KJEL
- Lebanon, Missouri; United States;
- Frequency: 103.7 MHz
- Branding: New Country for the Ozarks

Programming
- Format: Country music
- Affiliations: Fox News Radio; St. Louis Cardinals Radio Network;

Ownership
- Owner: Carter Media LLC; (Carter Media Too LLC);
- Sister stations: KJPW; KBNN; KOZQ-FM; KFBD-FM; KIIK;

History
- First air date: October 20, 1973
- Former call signs: KJEL-FM (1972–1983); KIRK (1983–1996);

Technical information
- Licensing authority: FCC
- Facility ID: 51094
- Class: C0
- ERP: 100,000 watts
- HAAT: 300 meters (980 ft)
- Transmitter coordinates: 37°49′8.54″N 92°44′49.84″W﻿ / ﻿37.8190389°N 92.7471778°W

Links
- Public license information: Public file; LMS;
- Webcast: Listen live
- Website: www.myozarksonline.com/stations/kjel-103-7/

= KJEL =

Radio station in Lebanon, Missouri

KJEL (103.7 FM) is a radio station licensed to Lebanon, Missouri, United States, that broadcasts a country music format. Established in 1973, the station is owned by Connoisseur Media, through licensee Alpha Media Licensee LLC.

KJEL is a full service country station serving Lebanon and the surrounding area. It provides Fox News Radio at the beginning of the hour, then regional news around the Lebanon area. The station also carries the St. Louis Cardinals.

==History==
KJEL-FM signed on October 20, 1973, under the ownership of Risner Broadcasting. At the outset, 60 percent of the station's programming was simulcast with KJEL (1080 AM, now KBNN on 750), which signed on the same day with middle of the road music and news programming. In 1980, the KJEL stations were sold to a group of businesspeople under the name KJEL, Inc. for $375,000. By 1981, KJEL-FM was only simulcasting 10 percent of its programming with the AM station, which had affiliated with the ABC Entertainment Network and changed to a country music format while retaining its news programming; the following year, the two stations began simulcasting full-time.

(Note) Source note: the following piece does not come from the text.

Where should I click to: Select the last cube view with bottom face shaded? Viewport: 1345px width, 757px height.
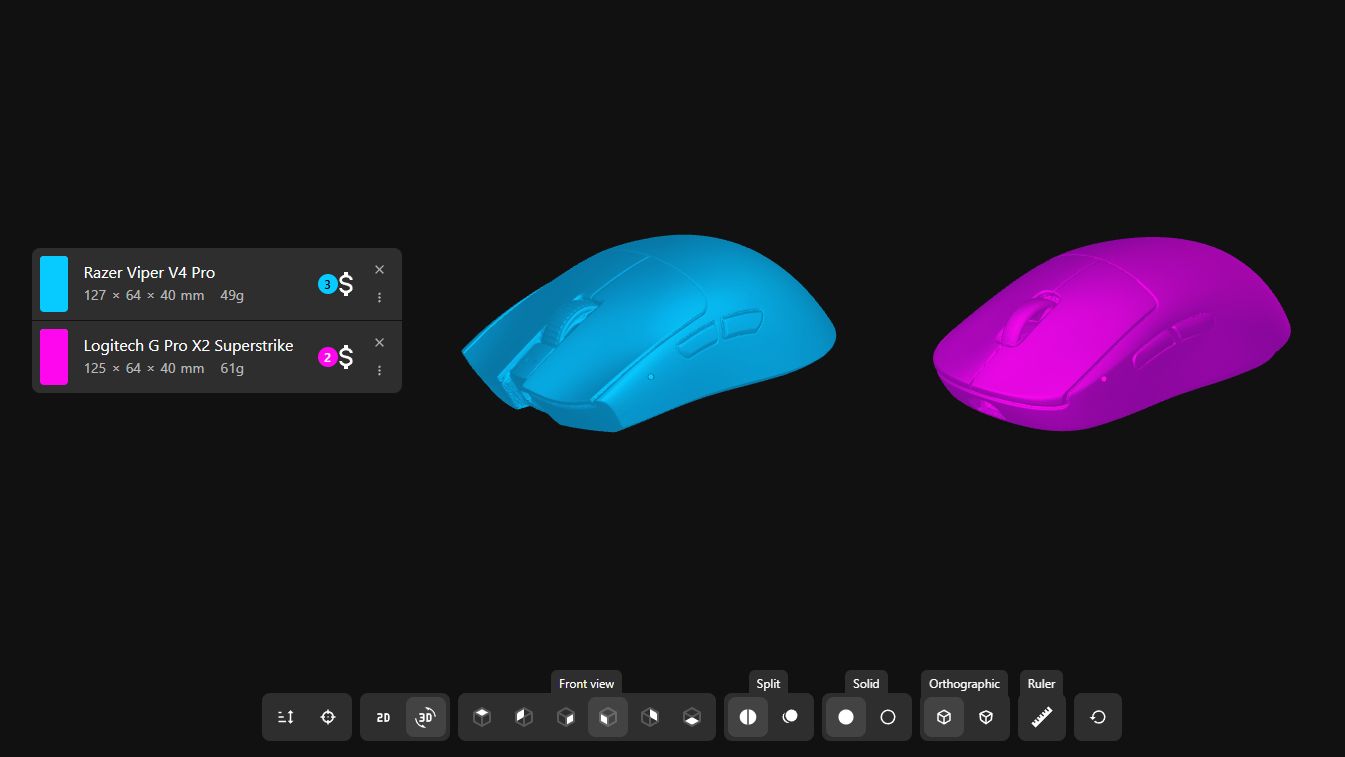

Ozark Broadcasting purchased the KJEL stations for $450,000 in 1983; this made the stations part of the Shepherd Group. Shepherd changed KJEL-FM's call letters to KIRK on October 3, 1983. By 1985, KIRK was programming a country music format separate from KJEL; in 1988, the station changed to an adult contemporary format. KIRK returned to country music in 1994, simulcasting 25 percent of its programming with KJEL; on December 1, 1996, the KJEL call letters (without the "-FM" suffix) returned to the station, after the AM station changed to talk radio station KBNN.

In March 2007, GoodRadio.TV LLC agreed to buy the Shepherd Group's stations, including KJEL, for $30.6 million. In 2013, GoodRadio.TV was merged into Digity, LLC (both companies were controlled by Dean Goodman) as part of Digity's acquisition of NextMedia. Effective February 25, 2016, Digity was acquired by Alpha Media for $264 million. Alpha Media merged with Connoisseur Media on September 4, 2025.